The Future Is Female For Young Classical Musicians Of Color In LA
The Colburn School in downtown Los Angeles has a fellowship program for aspiring young female musicians of color. It's something Jazmín Morales, the school's Coordinator of Community Engagement and Career Development, wishes she had growing up.
"It's kind of jarring ... where you're watching the musicians you respect most in the world, and not one of them looks like you," she said. "It makes it feel as though that's not really a space that you can enter as a woman of color, and so that of course was the biggest challenge, just the difficulty of being able to visualize myself in that space."
A 2016 study by the American League of Orchestras found musicians of color make up less than 15 percent of orchestras. There are currently 13 women of color in the LA Phil, according to a spokesperson.
Morales, a classically trained violinist, participated in both youth orchestra and mariachi growing up.
"I eventually became the concertmaster of the regional youth orchestra where I lived, but I was always lacking the sense of empowerment and community that I felt when I would make music with my mariachi peers, she explained. "And frankly I struggled to earn the respect of my orchestral peers as their concertmaster and always sort of found myself longing for something more there."
In music, if you're supposed to play or sing something loudly, you write a little f. It stands for forte, which means strong. But if you want the musicians to kick it up a notch, and be really loud and really strong, you write two f's — fortissimo. Morales wants her first class of fellows to be really strong — that's why she calls them the Fortissima fellows.
I spoke with Morales and some of the young women about music, friendship, identity, and the future of classical music. Our conversation has been edited and condensed for clarity.
Why do you think you all got along so well from the very beginning, even though you go to different schools and play different instruments?
Jackelinne Rodriguez, cello, Alliance Collins Family College Ready High School:
Just having similar backgrounds and knowing that we all have a passion and love for music, so having that foundation is already a plus, because sometimes you don't meet musicians, especially musicians of color, so knowing that we have those similarities, I think that's exactly what made us have a really strong bond at the first moment we saw each other.
What are some activities that you have done that you feel like have helped you?
Zephania Hartojo, viola, Temple City High:
Last month, we did a mindfulness session. We did yoga and combatting performance anxiety and stuff, which I do struggle with. And I noticed that after that session, I was able to not be as nervous in performances.
What do you think is the solution to having more women of color in classical music?
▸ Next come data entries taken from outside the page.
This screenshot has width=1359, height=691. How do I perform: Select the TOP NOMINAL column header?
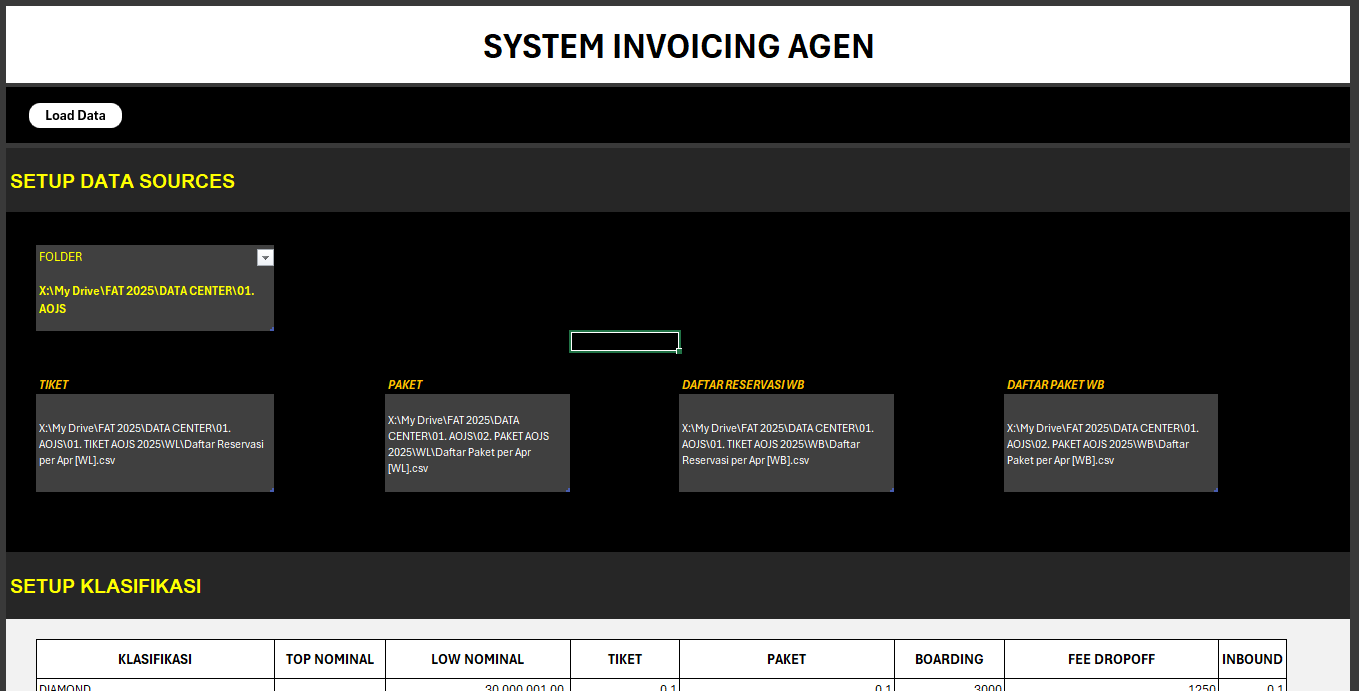(329, 659)
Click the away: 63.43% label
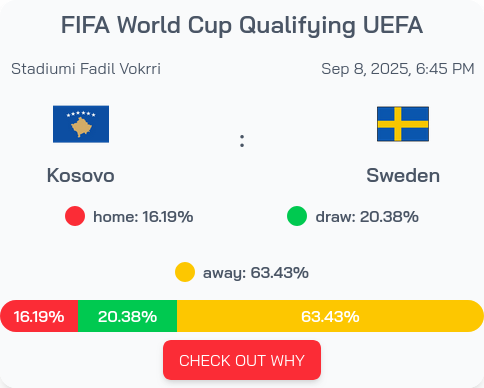484x388 pixels. 256,273
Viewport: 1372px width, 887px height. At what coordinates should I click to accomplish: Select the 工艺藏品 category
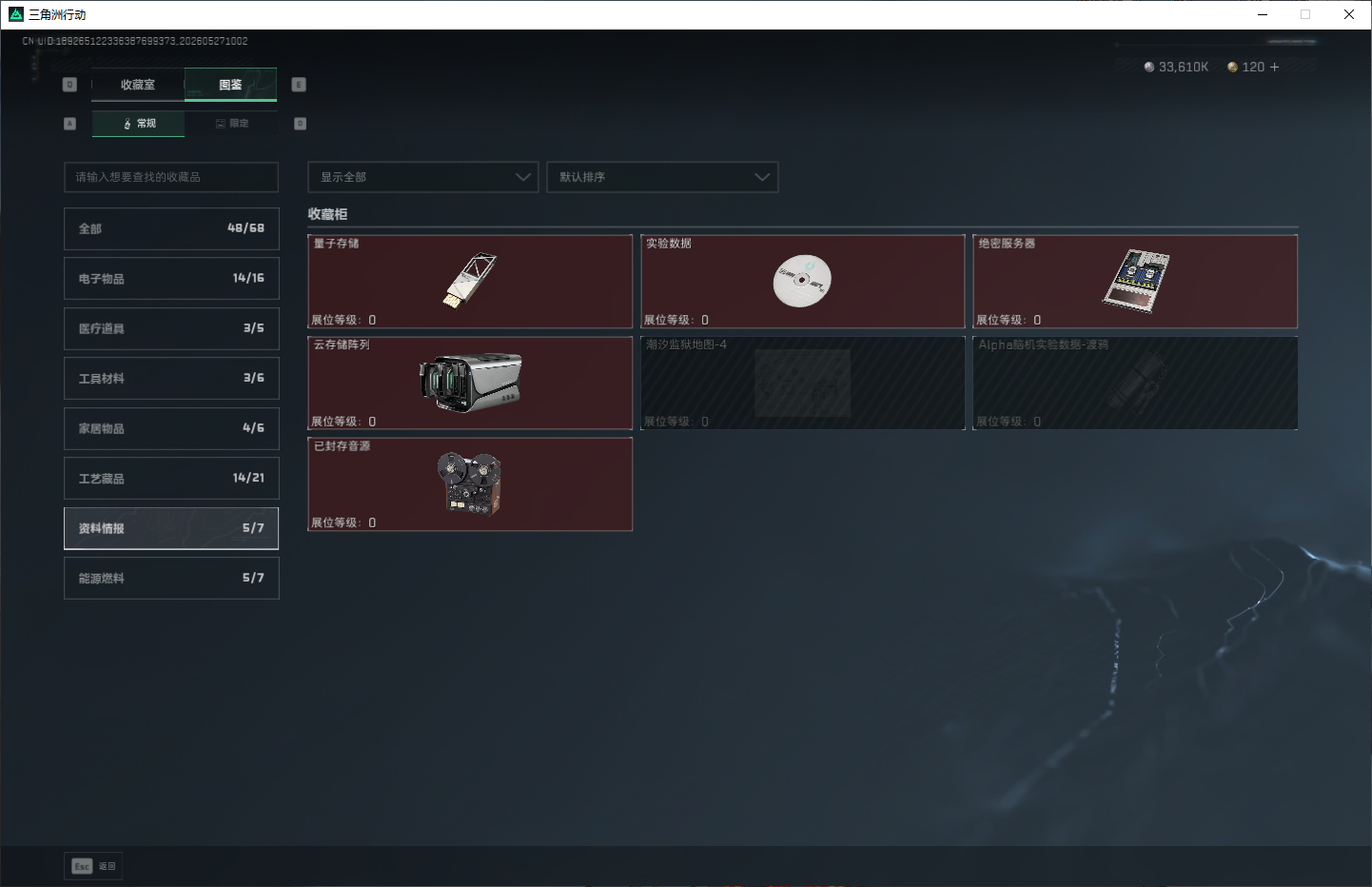pos(171,478)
Karah Innis, violin, Hamilton High:
We should all use what we have learned here, and teach other girls of color, teach other girls who feel insecure in the big orchestra setting. Use our knowledge and our all of that we learned, like the etiquette class we took today, how to create your alter ego and how to exude that personality on stage, and how to conduct yourself in an audition, and how to use your mindfulness jar, and use that to teach somebody. Spread it around so that way people like us won't feel the way we do now.
Like us, there are a lot of other girls who probably play an instrument and don't have the confidence to pursue it, either because they don't have the support, or they just feel like, "Oh there aren't people that look like me up on the stage so why should I even pursue it?" So programs like these ... not only do they make you want to be a better musician, but they also make you want to be proud of who you are.
Monserat Rodriguez, clarinet, Alliance Gertz-Ressler:
The LGBTQ community and people of color are underrated, and I want to do something with that.
All of us here we're different races, we're different ethnicities, religions, different sexualities ... But we still manage by some act of god [laughs] to come together and use those differences and embrace those differences ... This is an open space. This is a place where you can feel comfortable ... That's the way it should be all the time, especially for people like us.
A way to celebrate our differences, because that's what makes us who we are.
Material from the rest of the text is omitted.